Screenshot grounding data:
□ □ □ □ □
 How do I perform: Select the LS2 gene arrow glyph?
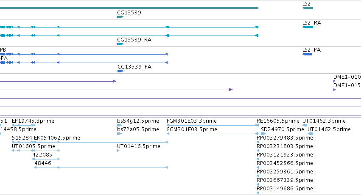point(308,8)
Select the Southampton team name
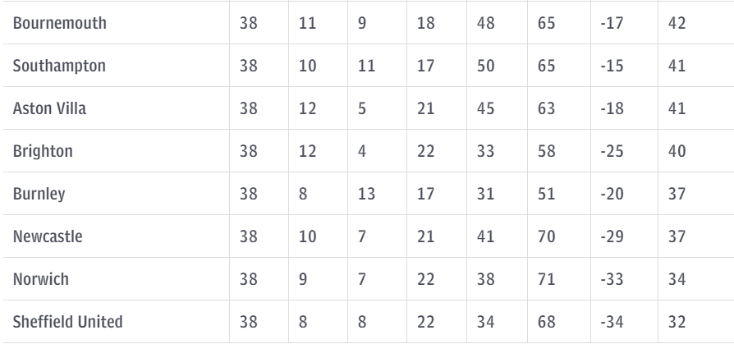 click(59, 66)
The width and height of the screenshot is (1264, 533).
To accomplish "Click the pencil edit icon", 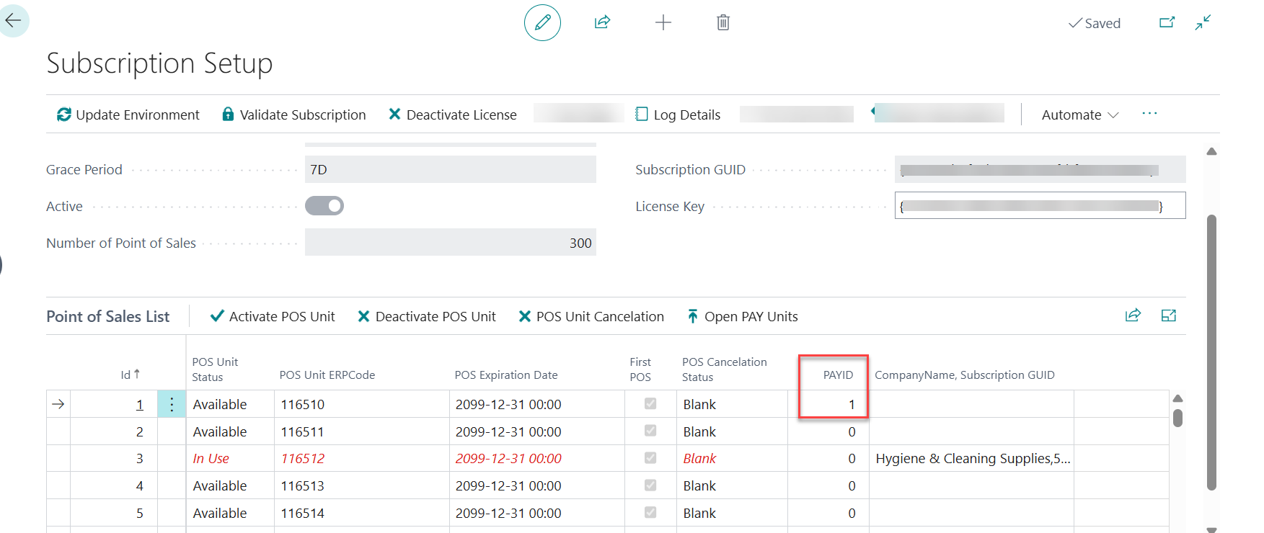I will tap(542, 22).
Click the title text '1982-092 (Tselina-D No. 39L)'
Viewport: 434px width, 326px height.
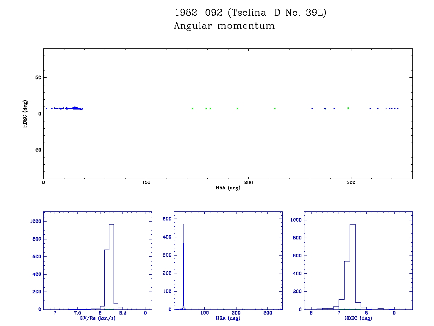click(250, 13)
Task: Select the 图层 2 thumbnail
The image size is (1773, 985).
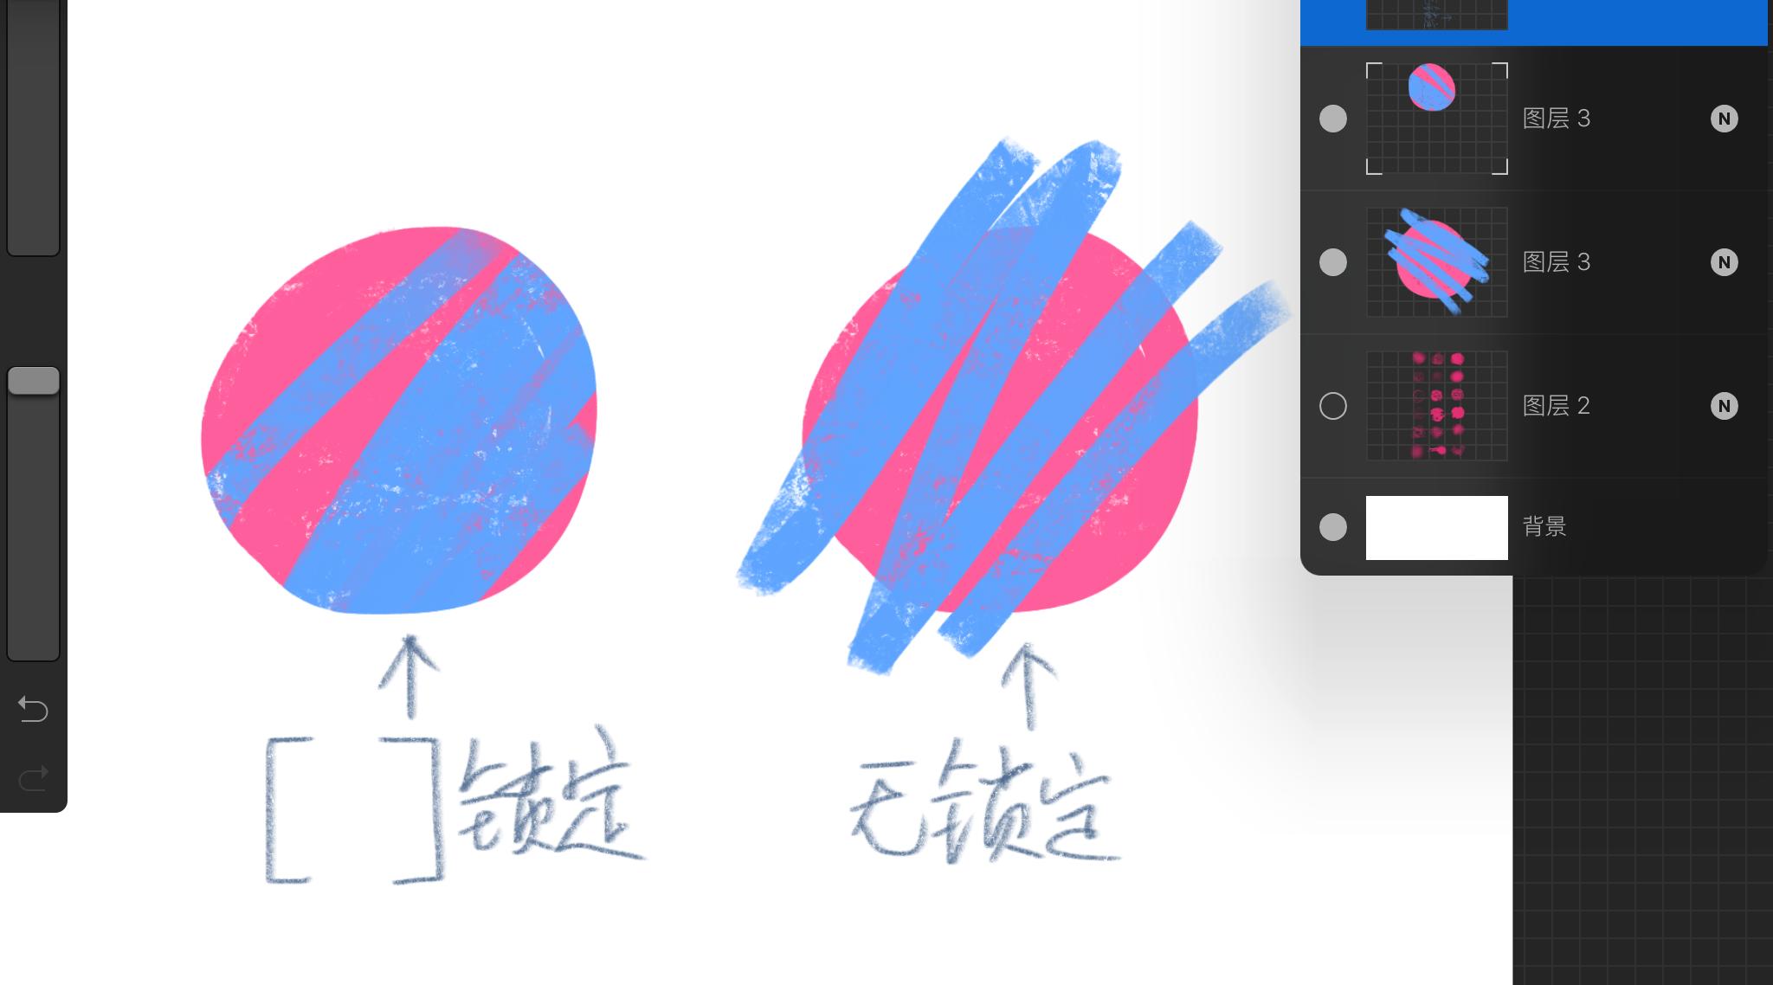Action: click(1437, 405)
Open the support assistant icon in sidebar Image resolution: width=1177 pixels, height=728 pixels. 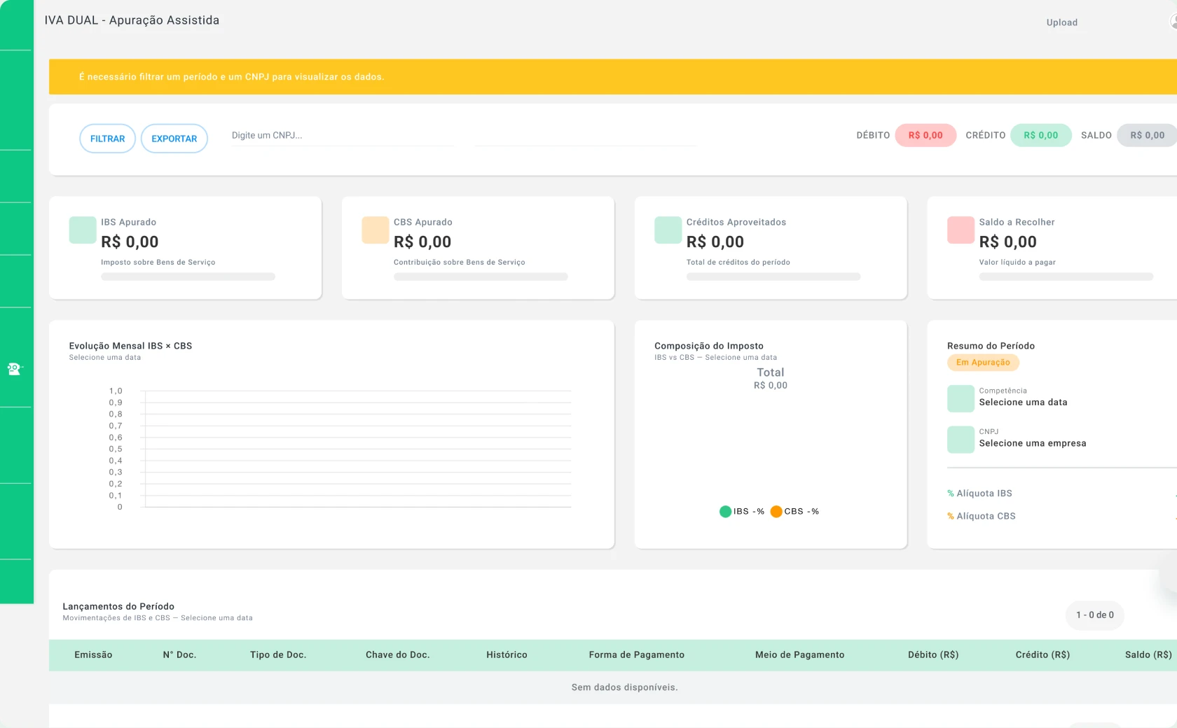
□ □ □ □ □
What the exercise asks.
With the pictures left out, transcribe exactly the lines from the line holding "Viewport: 434px width, 326px height." through the closing line of the entries.

Solution.
Viewport: 434px width, 326px height.
click(250, 13)
Task: Select the 图层 2 thumbnail
The image size is (1773, 985).
Action: click(1437, 405)
Open the support assistant icon in sidebar Image resolution: width=1177 pixels, height=728 pixels. 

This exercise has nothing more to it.